▶ **Task brief**
Only the lines from the one with "[#getAngle_int_float] (96, 961)" to the end of the data below should be given again, exactly as written.

-------- Materials provided

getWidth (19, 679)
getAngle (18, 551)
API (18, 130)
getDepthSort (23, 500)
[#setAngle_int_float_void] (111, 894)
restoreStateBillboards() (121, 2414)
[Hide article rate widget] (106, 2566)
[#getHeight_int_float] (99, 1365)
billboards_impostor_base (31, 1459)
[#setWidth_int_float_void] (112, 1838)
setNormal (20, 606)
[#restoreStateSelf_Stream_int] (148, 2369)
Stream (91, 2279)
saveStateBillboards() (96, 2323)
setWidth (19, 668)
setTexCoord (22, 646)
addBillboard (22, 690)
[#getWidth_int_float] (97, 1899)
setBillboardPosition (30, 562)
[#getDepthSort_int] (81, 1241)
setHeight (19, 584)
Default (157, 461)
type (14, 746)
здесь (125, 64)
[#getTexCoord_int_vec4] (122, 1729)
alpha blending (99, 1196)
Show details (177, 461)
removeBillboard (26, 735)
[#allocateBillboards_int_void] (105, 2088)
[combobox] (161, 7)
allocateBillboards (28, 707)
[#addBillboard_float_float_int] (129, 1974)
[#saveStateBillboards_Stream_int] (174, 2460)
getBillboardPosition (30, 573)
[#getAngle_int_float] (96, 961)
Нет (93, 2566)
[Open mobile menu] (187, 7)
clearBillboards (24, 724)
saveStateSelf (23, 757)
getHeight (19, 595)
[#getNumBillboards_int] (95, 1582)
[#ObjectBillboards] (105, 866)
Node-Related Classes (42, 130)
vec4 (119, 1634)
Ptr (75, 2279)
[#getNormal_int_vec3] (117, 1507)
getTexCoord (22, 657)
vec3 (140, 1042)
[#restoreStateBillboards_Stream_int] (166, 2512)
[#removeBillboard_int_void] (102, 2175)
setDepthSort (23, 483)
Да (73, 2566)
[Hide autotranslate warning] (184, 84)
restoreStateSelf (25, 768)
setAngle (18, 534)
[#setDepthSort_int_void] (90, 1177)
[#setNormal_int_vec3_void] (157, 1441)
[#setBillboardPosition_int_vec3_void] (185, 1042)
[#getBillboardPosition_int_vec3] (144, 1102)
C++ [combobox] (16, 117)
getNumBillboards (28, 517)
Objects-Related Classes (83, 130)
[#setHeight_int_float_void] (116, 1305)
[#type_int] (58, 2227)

----------------

▶ **Task result**
[#getAngle_int_float] (96, 961)
Нет (93, 2566)
[Open mobile menu] (187, 7)
clearBillboards (24, 724)
saveStateSelf (23, 757)
getHeight (19, 595)
[#getNumBillboards_int] (95, 1582)
[#ObjectBillboards] (105, 866)
Node-Related Classes (42, 130)
vec4 (119, 1634)
Ptr (75, 2279)
[#getNormal_int_vec3] (117, 1507)
getTexCoord (22, 657)
vec3 (140, 1042)
[#restoreStateBillboards_Stream_int] (166, 2512)
[#removeBillboard_int_void] (102, 2175)
setDepthSort (23, 483)
Да (73, 2566)
[Hide autotranslate warning] (184, 84)
restoreStateSelf (25, 768)
setAngle (18, 534)
[#setDepthSort_int_void] (90, 1177)
[#setNormal_int_vec3_void] (157, 1441)
[#setBillboardPosition_int_vec3_void] (185, 1042)
[#getBillboardPosition_int_vec3] (144, 1102)
C++ [combobox] (16, 117)
getNumBillboards (28, 517)
Objects-Related Classes (83, 130)
[#setHeight_int_float_void] (116, 1305)
[#type_int] (58, 2227)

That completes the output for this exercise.